Output: 'yes' if $b\in H$ and 'no' elsewhere'.

Question: Can this problem be solved efficiently in a classical computer? I consider an algorithm efficient if it uses $O(\text{polylog}|G|)$ time and memory resources in the usual sense of classical Turing machines. Notice that we can assume $n= O(\log|G|)$ for any subgroup $H$. The input-size of this problem is $\lceil \log|G|\rceil$.

A bit of motivation. Intuitively it looks like the problem can be tackled with algorithms to solve linear systems of congruences or linear diophantine equations (read below). However, it seems that there are different notions of computational efficiency used in the context of computations with integers, such as: strongly versus weakly polynomial time, algebraic versus bit complexity. I am not an expert on these definitions and I can not find a reference that clearly settles down this question.

Update: the answer to the problem is "yes".

  • In a late answer, I proposed a method based on Smith normal forms which is efficient for any group with the prescribed form.

  • An answer by Blondin shows that in the particular case where all $d_i$ are of the form $d_i= N_i^{e_i}$ and $N_i, e_i$ are "tiny integers" then the problem belongs to $\text{NC}^3\subset \text{P}$. Tiny integers are exponentially small with the input size: $O(\log\log|A|)$.

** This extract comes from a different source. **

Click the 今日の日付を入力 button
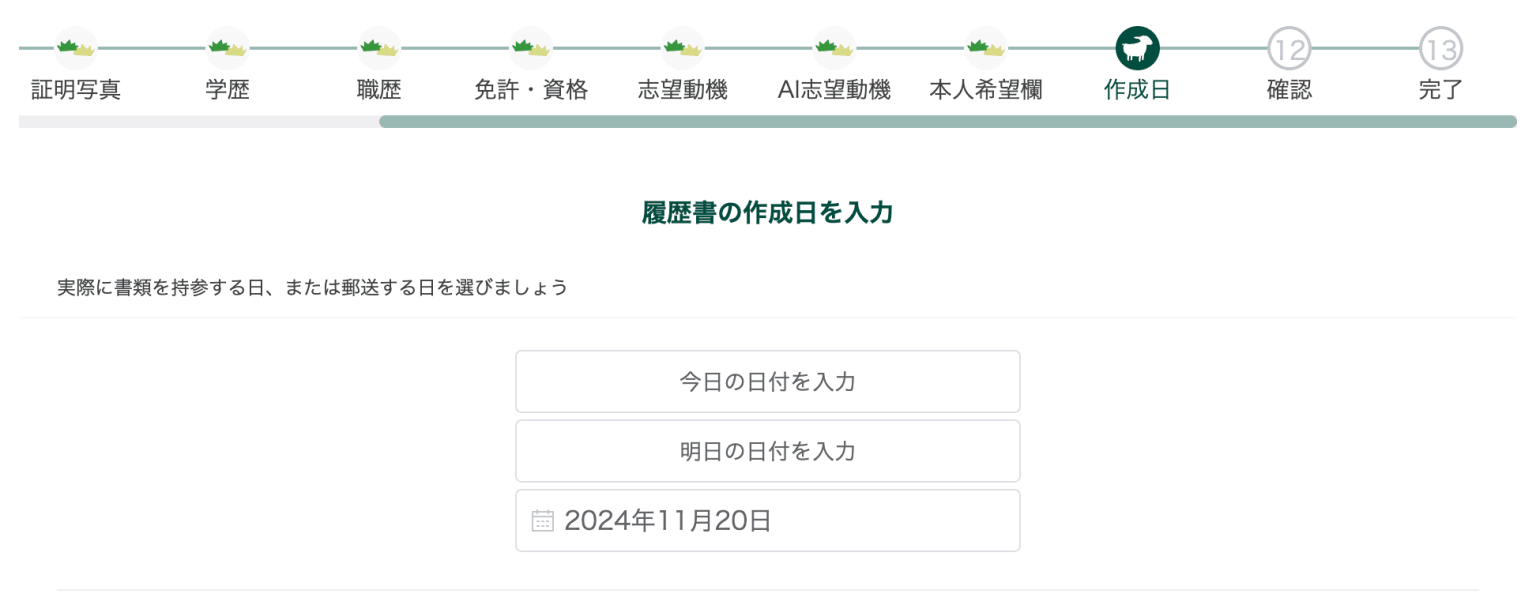Image resolution: width=1536 pixels, height=605 pixels. click(767, 381)
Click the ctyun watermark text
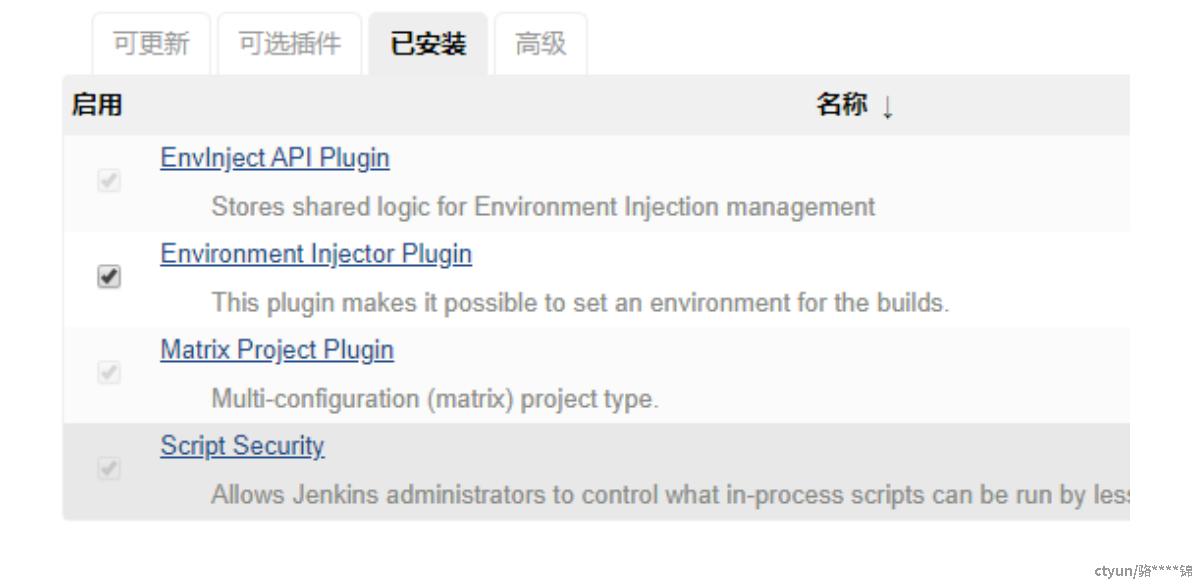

In my answer I used "orthogonal subgroups" to solve this problem, but I believe this is not necessary. I will try to provide a more direct answer in the future based a row Echelon forms method I am reading.


Some possible approaches

The problem is closely related to solving linear system of congruences and/or linear diophantine equations. I briefly summarise these connection for the sake of completion.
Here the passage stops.